Throughout Robert S. Mueller III’s investigation, President Trump and his team embraced a strategy that recognized Trump could not be indicted while in office (thanks to prevailing Justice Department guidelines) and that, therefore, his only problem was the faint possibility of impeachment and removal from office. To eliminate that risk, Trump’s counsel figured that all he needed to do was to avoid perjuring himself (i.e., refuse to talk to Mueller’s team under oath) and to throw up enough dust (No collusion!) that Republicans dared not step out of line. With a Republican-controlled House and Senate, Trump had little to fear.

Fast forward to the Ukraine scandal (remarkably amounting to the same plot — inviting a foreign power to help him win an election) and Trump, as evidenced by Wednesday’s display, has become a raving lunatic complete with threats, non sequitur and blatant lies. He created the basis for an entirely new article of impeachment — witness intimidation and violation of the whistleblower statute. Thursday morning, he openly called for both Ukraine and China to interfere with the election by providing dirt on former vice president Joe Biden. He seems to be compulsively committing impeachable offenses in plain view.

“Trump’s manic performance Wednesday was distressing to watch, even for his supporters. Far from being the master of transgressive politics, his anger and frustration are evident and ugly,” writes Rick Wilson. “He’s lost control of the story and of himself. Trump can’t keep the process running on his terms and his timetable, and it’s driving him deeper into what I call the Eccentric Dictator Phase of his Presidency.”

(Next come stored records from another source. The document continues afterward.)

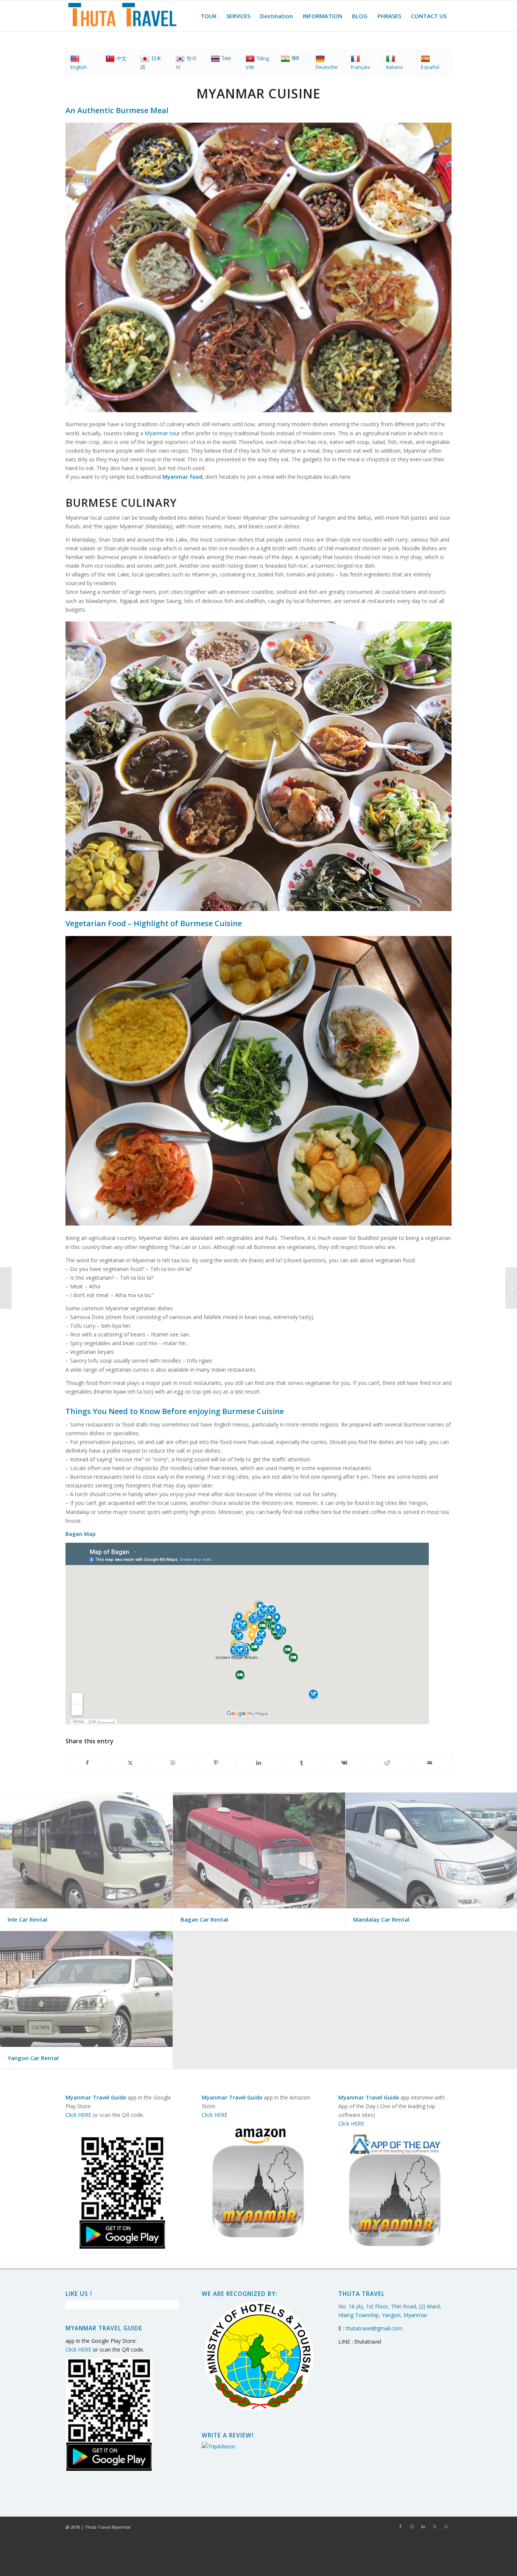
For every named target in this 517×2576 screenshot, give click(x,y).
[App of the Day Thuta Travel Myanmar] (395, 2189)
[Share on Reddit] (387, 1762)
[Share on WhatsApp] (173, 1762)
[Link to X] (434, 2526)
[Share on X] (130, 1762)
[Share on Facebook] (87, 1762)
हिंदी (295, 58)
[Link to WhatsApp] (446, 2526)
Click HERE (78, 2114)
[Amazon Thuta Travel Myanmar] (258, 2180)
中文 (121, 58)
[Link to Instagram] (411, 2526)
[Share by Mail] (430, 1762)
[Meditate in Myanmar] (511, 1288)
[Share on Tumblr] (301, 1762)
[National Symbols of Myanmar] (6, 1288)
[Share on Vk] (344, 1762)
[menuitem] (208, 15)
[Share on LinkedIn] (258, 1762)
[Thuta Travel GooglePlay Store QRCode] (122, 2193)
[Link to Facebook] (400, 2526)
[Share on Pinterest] (216, 1762)
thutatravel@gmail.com (374, 2328)
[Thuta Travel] (122, 15)
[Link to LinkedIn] (423, 2526)
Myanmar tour (162, 433)
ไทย (226, 58)
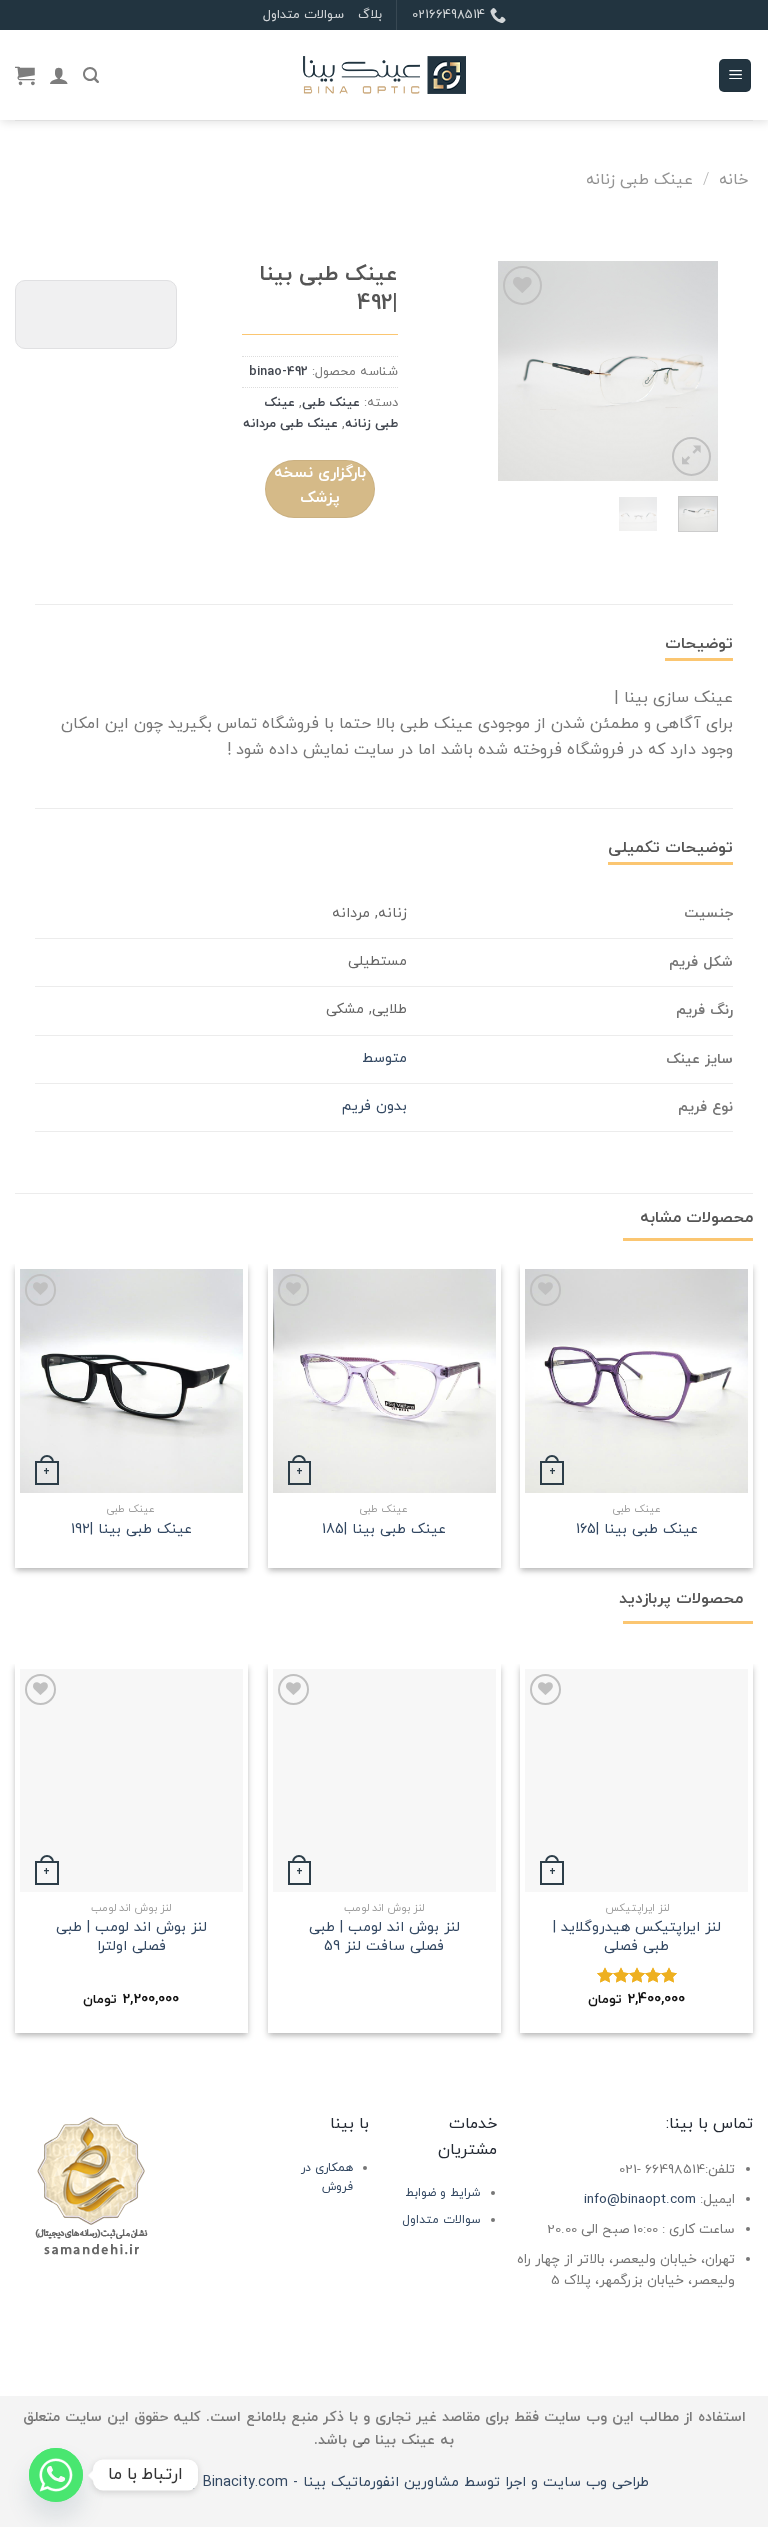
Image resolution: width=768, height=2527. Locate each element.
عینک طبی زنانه (639, 180)
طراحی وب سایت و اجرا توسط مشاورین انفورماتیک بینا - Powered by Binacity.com (384, 2482)
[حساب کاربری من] (59, 75)
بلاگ (370, 15)
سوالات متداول (303, 15)
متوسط (384, 1058)
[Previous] (688, 371)
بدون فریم (374, 1106)
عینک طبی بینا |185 (384, 1530)
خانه (733, 180)
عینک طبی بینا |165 (637, 1530)
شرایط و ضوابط (443, 2193)
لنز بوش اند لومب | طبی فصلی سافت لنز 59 (384, 1937)
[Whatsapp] (56, 2475)
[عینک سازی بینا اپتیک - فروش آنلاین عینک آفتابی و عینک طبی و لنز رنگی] (384, 75)
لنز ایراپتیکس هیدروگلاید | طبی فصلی (637, 1937)
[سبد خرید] (25, 75)
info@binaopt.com (640, 2199)
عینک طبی (331, 403)
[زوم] (691, 456)
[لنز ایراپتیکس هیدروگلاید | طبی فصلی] (636, 1780)
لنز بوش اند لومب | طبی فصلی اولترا (131, 1937)
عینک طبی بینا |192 (131, 1530)
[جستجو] (91, 75)
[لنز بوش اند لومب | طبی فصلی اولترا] (131, 1780)
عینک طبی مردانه (290, 424)
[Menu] (735, 75)
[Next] (513, 371)
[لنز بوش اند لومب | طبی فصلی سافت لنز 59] (384, 1780)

Meanwhile, despite the dramatic excess and assault on the speaker, the House Intelligence Committee chairman and the whistleblower, Trump seems to want to court House Democrats. Sure, this is “a pursuit at odds with fresh political attacks from the Trump campaign and the Republican National Committee,” The Post reports, but somehow he thinks that threatening to remind voters some 31 Democrats promised to work with Trump will convince House Democrats to abandon impeachment.

This is nutty insofar as House members have already passed a slew of bills, which Senate Majority Leader Mitch McConnell (R-Ky.) is killing through legislative neglect. But it is even weirder to think he could behave in this fashion and persuade Democrats to stick with him. (He obviously is giving them cover to vote to impeach a president patently unfit to govern himself, let alone the country.)

But wait a minute. Trump still cannot get indicted while in office. The chance of removal from office is virtually nil considering that an insufficient number of Republican senators are capable of independent, rational consideration of the country’s interests. So what is Trump so panicked about? He won’t be removed, so why all the hysteria and contradictory desperation to chase Democrats in the House from joining in impeachment?

Both the planned outreach and Trump’s emotional unraveling remind us it is not conviction that terrorizes him, but impeachment itself. After all, he would not be crazed if all that concerned him was criminal liability or removal, nor would he be desperate to enlist House Democrats. What we have learned over the past couple of weeks is that Trump is deathly afraid of joining only two other presidents to be impeached. It is the impeachment itself — a historical and permanent stain on his record and a personal humiliation — that has freaked him out. And it must drive him around the bend that it is his own words, preserved from his “perfect” call with Ukraine’s president, that will be the instrument of his downfall.

Trump’s fear of impeachment is not altogether irrational from a political perspective. He might believe, with significant justification, that after impeachment and a trial, his party will abandon him and/or his reelection chances will plummet. For him, impeachment even with acquittal would signal the end of his presidency. The polls, which are shifting against him on both impeachment and job approval with remarkable speed, suggest he might be right.

Understanding Trump’s fragile emotional state and torment, House Speaker Nancy Pelosi (D-Calif.) and House Intelligence Committee Chairman Adam B. Schiff (D-Calif.) should move confidently, knowing that the politics of impeachment have shifted decisively in their favor. Moreover, they should stick firmly to the strategy of avoiding court fights over witnesses and documents and, for now, focusing impeachment on the Ukraine matter.

If Democrats prefer, they can throw into the “obstruction of Congress” article (e.g. refusing to allow State Department employees to testify about Ukraine) Trump’s refusal to produce documents and allow testimony before the House Judiciary Committee in investigating the Russia scandal (e.g. refusing to allow Donald McGahn to testify). Nothing prevents the House from later drafting and voting on additional articles relating to financial corruption and/or the conduct described in the Mueller report. If the past week is any guide, a vote on impeachment might accelerate popular support for impeachment and provoke further displays of presidential derangement that not even Republicans can defend.